You only get the "log n" in your big-O claim when the optimizer actually chooses to use the index you defined. That may not be happening because your index may not be selective enough. The thing that makes your temp table solution faster than the optimizer's solution is that you know something about the subset of data being returned that the optimizer does not (specifically, that it is a really small subset of data). If your indexes are not selective enough for your query, the optimizer can't always reasonably assume this, and it will choose a plan that avoids what it thinks could be a worst-case scenario of tons of index lookups, followed by tons of seeks and then a big sort. Oftentimes, it chooses to scan and hash instead. So what you did with the temp table is often a way to solve this problem. Often you can narrow down your indexes or create an indexed view on the subset of data you want to work against.
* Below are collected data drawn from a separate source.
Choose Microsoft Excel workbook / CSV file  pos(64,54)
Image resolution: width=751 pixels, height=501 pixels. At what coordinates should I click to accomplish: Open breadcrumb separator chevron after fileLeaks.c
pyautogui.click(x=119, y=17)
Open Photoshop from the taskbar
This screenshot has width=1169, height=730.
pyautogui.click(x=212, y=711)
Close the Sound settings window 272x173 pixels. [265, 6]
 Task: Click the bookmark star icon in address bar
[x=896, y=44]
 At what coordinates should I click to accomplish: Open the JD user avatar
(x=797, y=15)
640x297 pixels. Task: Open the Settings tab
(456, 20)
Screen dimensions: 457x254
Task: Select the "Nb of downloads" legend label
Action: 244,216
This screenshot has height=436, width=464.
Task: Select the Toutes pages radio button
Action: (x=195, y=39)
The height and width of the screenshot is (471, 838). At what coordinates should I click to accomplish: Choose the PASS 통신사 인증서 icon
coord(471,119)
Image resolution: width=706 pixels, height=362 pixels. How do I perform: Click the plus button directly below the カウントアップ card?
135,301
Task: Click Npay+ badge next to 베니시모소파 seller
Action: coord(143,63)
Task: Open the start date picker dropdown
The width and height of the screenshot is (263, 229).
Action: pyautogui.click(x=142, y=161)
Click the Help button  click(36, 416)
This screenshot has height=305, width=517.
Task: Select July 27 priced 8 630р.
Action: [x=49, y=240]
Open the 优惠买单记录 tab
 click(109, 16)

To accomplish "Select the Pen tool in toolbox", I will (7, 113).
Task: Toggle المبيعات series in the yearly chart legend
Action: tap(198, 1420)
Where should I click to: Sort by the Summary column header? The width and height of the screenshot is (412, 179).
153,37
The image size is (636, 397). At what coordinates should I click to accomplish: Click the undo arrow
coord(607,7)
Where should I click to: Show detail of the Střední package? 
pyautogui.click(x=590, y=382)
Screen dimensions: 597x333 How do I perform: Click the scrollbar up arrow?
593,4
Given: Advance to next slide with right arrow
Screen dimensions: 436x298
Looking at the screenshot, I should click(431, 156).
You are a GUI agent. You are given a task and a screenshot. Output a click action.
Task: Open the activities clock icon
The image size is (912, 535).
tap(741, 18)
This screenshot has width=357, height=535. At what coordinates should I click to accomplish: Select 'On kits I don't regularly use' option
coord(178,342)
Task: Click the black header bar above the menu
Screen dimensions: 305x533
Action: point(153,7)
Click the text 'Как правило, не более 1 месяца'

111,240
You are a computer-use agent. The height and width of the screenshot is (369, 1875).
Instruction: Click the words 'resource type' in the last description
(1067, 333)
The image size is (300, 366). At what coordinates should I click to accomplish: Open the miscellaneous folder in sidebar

It all depends on the specifics of your wuery.
You need indexes on your WHERE and ORDER BY clauses. I am not an expert but I would bet it is doing a table scan for each row. Since your speed issue is resolved by Removing the INNER JOIN or the ORDER BY I bet the issue is specifically with the join. I bet it is doing the table scan on your joined table because of the sort. By putting an index on the columns in your WHERE clause first you will be able to see if that is in fact the case.
Have you tried restructuring the query into a CTE to separate the TVF call? So, something like:
With QueryMembershipPerson
(
Select QM.PersonId, P.Fullname
From QueryMembership As qm
Join Person As P
On P.PersonId = QM.PersonId
Where QM.QueryId = 1234
)
Select PersonId, Fullname
From QueryMembershipPerson As QMP
Join dbo.GetPersonAccess(1) As PA
On PA.PersonId = QMP.PersonId
EDIT: Btw, I'm assuming that there is an index on PersonId in both the QueryMembership and the Person table.
EDIT What about two table expressions like so:
With
QueryMembershipPerson As
(
Select QM.PersonId, P.Fullname
From QueryMembership As qm
Join Person As P
On P.PersonId = QM.PersonId
Where QM.QueryId = 1234
)
, With PersonAccess As
(
Select PersonId
From dbo.GetPersonAccess(1)
)
Select PersonId, Fullname
From QueryMembershipPerson As QMP
Join PersonAccess As PA
On PA.PersonId = QMP.PersonId
Yet another solution would be a derived table like so:
Select ...
From (
Select QM.PersonId, P.Fullname
From QueryMembership As qm
Join Person As P
On P.PersonId = QM.PersonId
Where QM.QueryId = 1234
) As QueryMembershipPerson
Join dbo.GetPersonAccess(1) As PA
On PA.PersonId = QueryMembershipPerson.PersonId
If pushing some of the query into a temp table and then joining on that works, I'd be surprised that you couldn't combine that concept into a CTE or a query with a derived table.